IRS Form 1310 Instructions

Dealing with the death of a loved one is very difficult. In addition to the emotional loss, the family of the deceased person often has to deal with financial difficulties, including taxes. If the deceased person already filed a tax return, but did not receive a refund, then you might need to file IRS Form 1310 to make sure that tax refund goes to the decedent’s estate.

In this article, we’ll walk through everything you need to know about IRS Form 1310, including:

  • How to complete and file IRS Form 1310
  • Filing considerations
  • Frequently asked questions

Let’s begin with a step by step guide of how to complete this tax form.

Let’s begin by walking through Form 1310, step by step.

How do I complete IRS Form 1310?

In this section, we’ll go through each part of the form, step by step. That way, you’ll have a better understanding of how to complete the form.

There are 3 parts to this form, not including the taxpayer information fields at the top:

  • Part I: Check the box that applies to you
  • Part II: Complete this part only if you checked the box on line C above
  • Part III: Signature and Verification

Let’s start with the taxpayer information first.

Taxpayer information

In this section, we’ll go through each information field to provide the IRS information about the decedent and the person claiming the tax refund on the decedent’s behalf.
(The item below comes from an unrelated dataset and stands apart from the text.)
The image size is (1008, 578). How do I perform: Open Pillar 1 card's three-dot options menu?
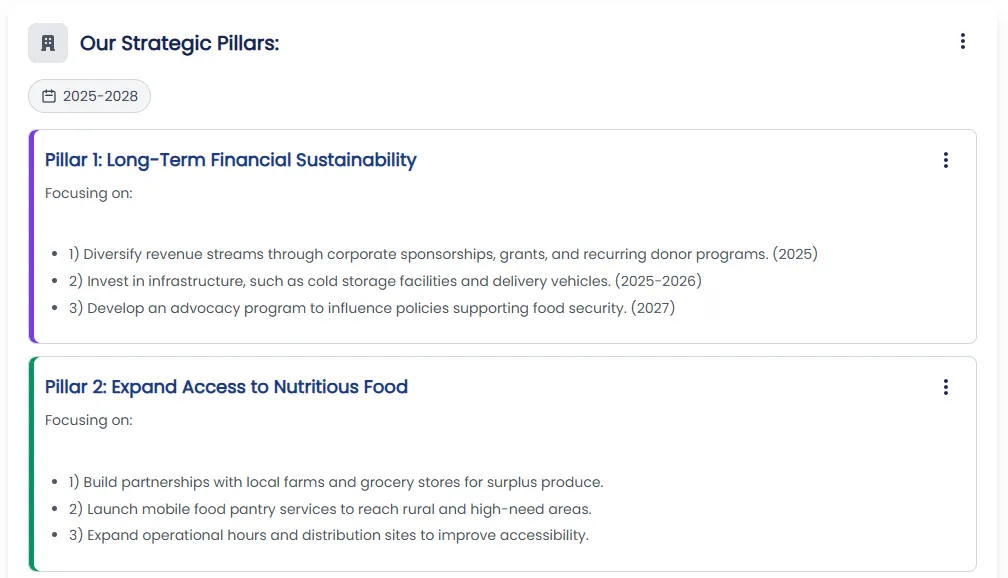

Let’s begin at the top.

Tax year decedent was due a refund

Most individual taxpayers file tax returns in which the taxable year and calendar year are identical. In these cases, simply enter the calendar year of the final tax return.

If the decedent was a fiscal year taxpayer, enter the beginning and ending dates of the most recent fiscal year for which the final return was filed.

Decedent’s name

Enter the name of the decedent here. In the case that the refund is for a joint return, and both taxpayers are deceased, then you would do the following:

  • Complete a Form 1310 for each taxpayer
  • Attach both forms to the joint tax return as you file it.

Decedent’s date of death

Enter the decedent’s death as shown on his or her death certificate.

Decedent’s Social Security number

Enter the SSN of the deceased.

Name of person claiming refund

Enter the name of the person who is claiming the deceased taxpayer’s tax refund.

Social Security number

Enter the claimant’s SSN.

Home Address

Enter the home address for the claimant. Enter a PO Box in the address fields only if the United States Postal Service (USPS) does not deliver mail to your home address.

City, state, and zip code

Enter the claimant’s city, state, and zip code.

Foreign address

If your address is outside the United States or its possessions or territories, enter the information in the following order:

  • City
  • Province or state, and
  • Country

Follow the country’s practice for entering the postal code. Do not abbreviate the country name.

Part I: Check the box that applies to you

Part I is pretty straightforward. You will only check one box in Part I:

Let’s take a closer look at each one in depth.

Line A: Surviving spouse requesting reissuance of a refund check received in the name of both the decedent and the surviving spouse

Check the box in Line A if you:

  • Are a surviving spouse, and
  • Are requesting a refund check to be reissued in your name only

This might be necessary if you filed a tax return together, received a refund check in both your names, but you cannot deposit the check.

If you check this box, you can return the joint-name check by writing “VOID” across the front. Send this check, along with the completed form to your local IRS office or the Internal Revenue Service Center where you filed your return. You’ll also have to send a written request for reissuance of the refund check.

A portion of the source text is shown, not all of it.